Viewing 5 replies - 1 through 5 (of 5 total)
  • Plugin Support amboutwe

    (@amboutwe)

    I installed EFF’s Privacy Badger browser extension (Chrome) and opened an empty local install with Yoast SEO 13.3 being the only installed plugin and using the Twenty Twenty theme. The browser extension showed ‘No trackers detected. Hooray for privacy!’ on the WordPress dashboard regardless of whether the widget was shown or hidden.

    Screenshot: https://pasteboard.co/IZJOOCP.png

    I tried changing setting in Privacy Badger but was unable to get it to show a tracker. Are you using Yoast SEO 13.3 or a different version? Are you using a different browser? Can you elaborate more on this issue? In short, how can I reproduce the issue in my local environment?
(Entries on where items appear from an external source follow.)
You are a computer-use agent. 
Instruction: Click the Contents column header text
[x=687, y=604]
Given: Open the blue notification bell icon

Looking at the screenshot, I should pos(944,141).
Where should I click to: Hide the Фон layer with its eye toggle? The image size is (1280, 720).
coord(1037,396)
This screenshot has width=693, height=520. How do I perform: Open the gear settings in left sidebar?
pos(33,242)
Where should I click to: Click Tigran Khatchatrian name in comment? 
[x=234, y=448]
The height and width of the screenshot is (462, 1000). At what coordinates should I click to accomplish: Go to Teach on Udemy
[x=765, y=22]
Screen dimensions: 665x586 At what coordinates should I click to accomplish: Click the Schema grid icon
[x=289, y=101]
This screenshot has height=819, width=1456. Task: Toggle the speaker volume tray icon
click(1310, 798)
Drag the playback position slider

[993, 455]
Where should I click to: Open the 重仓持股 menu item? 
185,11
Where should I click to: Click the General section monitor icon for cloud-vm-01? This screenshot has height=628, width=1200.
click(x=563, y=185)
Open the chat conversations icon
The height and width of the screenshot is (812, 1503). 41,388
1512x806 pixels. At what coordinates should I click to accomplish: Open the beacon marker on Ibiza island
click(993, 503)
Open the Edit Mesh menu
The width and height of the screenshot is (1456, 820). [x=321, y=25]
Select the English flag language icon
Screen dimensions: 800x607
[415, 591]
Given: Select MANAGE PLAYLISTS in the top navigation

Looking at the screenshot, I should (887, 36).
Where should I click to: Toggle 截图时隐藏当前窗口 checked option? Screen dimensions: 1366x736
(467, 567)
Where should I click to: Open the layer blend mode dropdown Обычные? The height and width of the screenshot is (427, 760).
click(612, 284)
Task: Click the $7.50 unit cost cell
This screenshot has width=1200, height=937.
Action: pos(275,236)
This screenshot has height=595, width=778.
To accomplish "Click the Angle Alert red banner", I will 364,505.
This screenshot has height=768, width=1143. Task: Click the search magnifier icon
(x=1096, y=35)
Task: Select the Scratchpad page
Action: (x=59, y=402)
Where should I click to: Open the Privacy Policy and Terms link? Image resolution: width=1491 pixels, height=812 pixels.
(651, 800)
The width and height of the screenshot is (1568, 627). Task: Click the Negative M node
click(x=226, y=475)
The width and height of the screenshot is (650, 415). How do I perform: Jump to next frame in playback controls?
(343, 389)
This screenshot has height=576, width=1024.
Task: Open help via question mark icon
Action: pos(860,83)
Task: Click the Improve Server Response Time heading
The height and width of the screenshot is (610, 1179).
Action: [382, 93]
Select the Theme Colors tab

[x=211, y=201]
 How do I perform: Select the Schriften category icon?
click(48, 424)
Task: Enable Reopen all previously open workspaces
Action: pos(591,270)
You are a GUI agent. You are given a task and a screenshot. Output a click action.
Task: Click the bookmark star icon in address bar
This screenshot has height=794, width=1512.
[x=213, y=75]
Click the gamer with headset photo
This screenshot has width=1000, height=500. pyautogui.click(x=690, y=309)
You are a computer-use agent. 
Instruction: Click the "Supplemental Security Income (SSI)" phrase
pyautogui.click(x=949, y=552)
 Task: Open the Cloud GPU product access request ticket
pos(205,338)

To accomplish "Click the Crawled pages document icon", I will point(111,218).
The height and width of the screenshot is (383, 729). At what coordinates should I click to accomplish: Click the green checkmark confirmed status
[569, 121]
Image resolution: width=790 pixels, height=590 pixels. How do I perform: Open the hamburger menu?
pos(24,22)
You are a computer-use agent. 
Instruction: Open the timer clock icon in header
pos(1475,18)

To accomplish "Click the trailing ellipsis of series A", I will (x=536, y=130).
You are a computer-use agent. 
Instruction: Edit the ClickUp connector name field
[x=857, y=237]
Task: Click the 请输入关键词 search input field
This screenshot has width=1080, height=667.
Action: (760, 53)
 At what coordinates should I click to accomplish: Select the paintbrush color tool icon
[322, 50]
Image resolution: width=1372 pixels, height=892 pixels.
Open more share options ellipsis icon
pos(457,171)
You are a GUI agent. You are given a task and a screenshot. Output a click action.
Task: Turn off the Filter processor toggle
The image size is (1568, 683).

    Additionally, this code snippet removes the box entirely. Does that remove the tracker you see?

    Thread Starter Ate Up With Motor

    (@ate-up-with-motor)

    Thanks for following up. To your questions: I have always been using only the most recent version of Yoast SEO (currently 13.3, which I installed as soon as it became available). I only access my administrative dashboards via Firefox, on which I have installed, inter alia, EFF’s Privacy Badger (currently v.2020.2.19) and NoScript (currently v11.0.18).

    I have three WordPress sites all running Yoast SEO 13.3. For all three of them, whenever I access the main administrative dashboard, Privacy Badger indicates yoast.com as a tracker, which I have set it to block. NoScript also indicates the presence of yoast.com scripts, which I have also blocked. So far as I can tell, the yoast.com warning doesn’t generally appear on other administrative pages, but it’s flagged on the dashboard. Again, this is true on all three sites.

    With regard to Privacy Badger, it’s important to recognize the way the add-on functions, which requires special consideration. Unlike some other privacy and ad-block add-ons, such as uBlock Origin (which I also use), Privacy Badger is heuristic rather than list-based; it’s designed to “learn” whether certain components are trackers based on their behavior. This makes the add-on more flexible (it can potentially detect a wider range of trackers than list-based blockers — uBlock Origin, for instance, doesn’t identify or block Yoast content at all), but it can also complicate troubleshooting because a fresh Privacy Badger installation will detect fewer trackers than an installation that’s been running for a while, simply because the fresh installation hasn’t yet “seen” certain trackers engaging in tracking behaviors often enough to meet the detection criteria. I don’t have any good suggestions for dealing with that, as it comes down to the way the add-on operates (which may also be somewhat different in Chrome than in Firefox); that might be a better question to put to the EFF development team.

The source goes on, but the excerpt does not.